La Pittura Giapponese

Storia generale della pittura

Autore/i: Lèsoualc’h Théo

Editore: Il Saggiatore

introduzione di Jean-Clarence Lambert, traduzione dal francese di Aldo Ciaruttini, in copertina: stampa «Shuncho» giovani donne che ammirano delle peonie in fiore – conservata a Parigi nel Museo Guimet.

pp. 208, nn. illustrazioni a colori e b/n, Milano

Dall’introduzione:
«L’arte del Giappone ci è vicina per la seconda volta in un secolo; ma indubbiamente questa è la prima volta che siamo in grado di valutare gli elementi che ci separavano da essa, di apprezzarla nella sua diversità.
L’espressionismo, e le altre scuole che ne derivarono, dalle stampe giapponesi che vennero esposte a Parigi nel 1867, ritrassero soprattutto delle formule.
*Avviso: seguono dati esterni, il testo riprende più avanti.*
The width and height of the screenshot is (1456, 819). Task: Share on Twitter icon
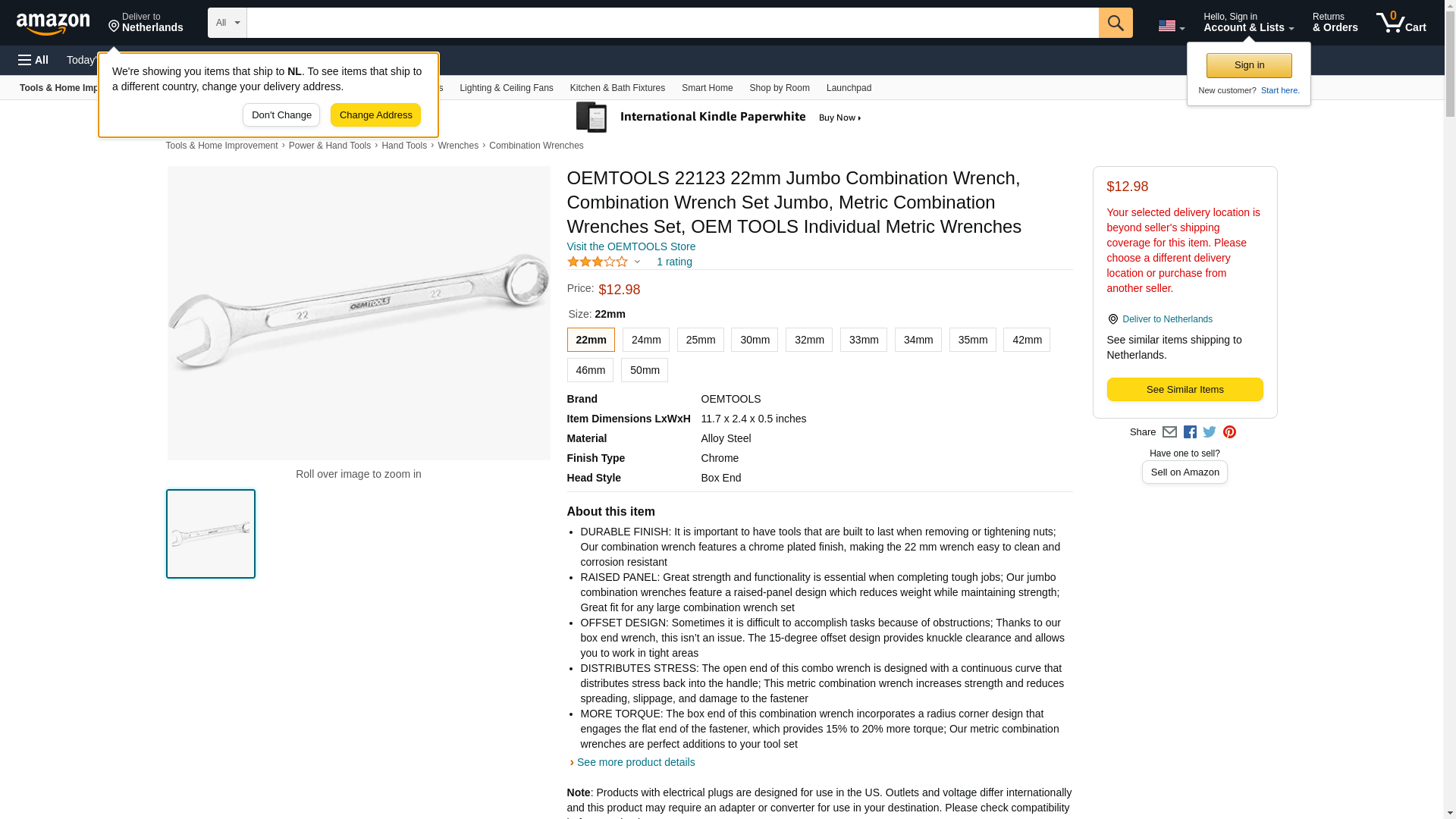pyautogui.click(x=1210, y=432)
Formule e precedenti che giustificavano le audacie che i pittori sentivano necessarie in quel tempo. Whistler, il cui Old Battersea Bridge fece scandalo, ribatte: Hiroshige.
Degas, con le sue composizioni diagonali, le sue oblique contrastate, i suoi grandi piani: era Hokusai che gliene aveva offerto la tentazione, Né Monet avrebbe tagliato a metà tante barche, né spinto così avanti la sua evocazione del «giorno senz’ombra e che non è che se stesso», se non avesse avuto l’incitamento dell’ukiyo-e. […]
Ammettere che la perfezione possa nascere dal meno, noi, abituati da secoli alla profusione di ricchezza, italiana o fiamminga, bizantina o barocca!…Poichè la pittura giapponese è la pittura del meno, cioè della riduzione dell’essenziale, raggiunto e fissato attraverso una serie di operazioni psichiche e di gesti precisi, ognuno dei quali sottintende un modo di esistere e un comportamento morale. L’essenziale astratto del tempo e dello spazio, che significa: niente fondo, niente effetti di luce; niente prospettiva illusoria; insomma, nessuno dei segni particolari e superflui che per tanto tempo sono stati il diletto degli Europei… Ciò che vuol dire, di conseguenza, l’esaltazione del particolare, il granello di sabbia che contiene un mondo intero, che manifesta l’accordo tra l’oggetto e il soggetto: mio… Mio non è un termine che si possa veramente tradurre: forse la bellezza che sfugge al cosciente? […]
In Giappone questo dello spettatore è uno sguardo capace di cogliere il movimento interno dell’opera per poterlo prolungare in qualche modo. […]»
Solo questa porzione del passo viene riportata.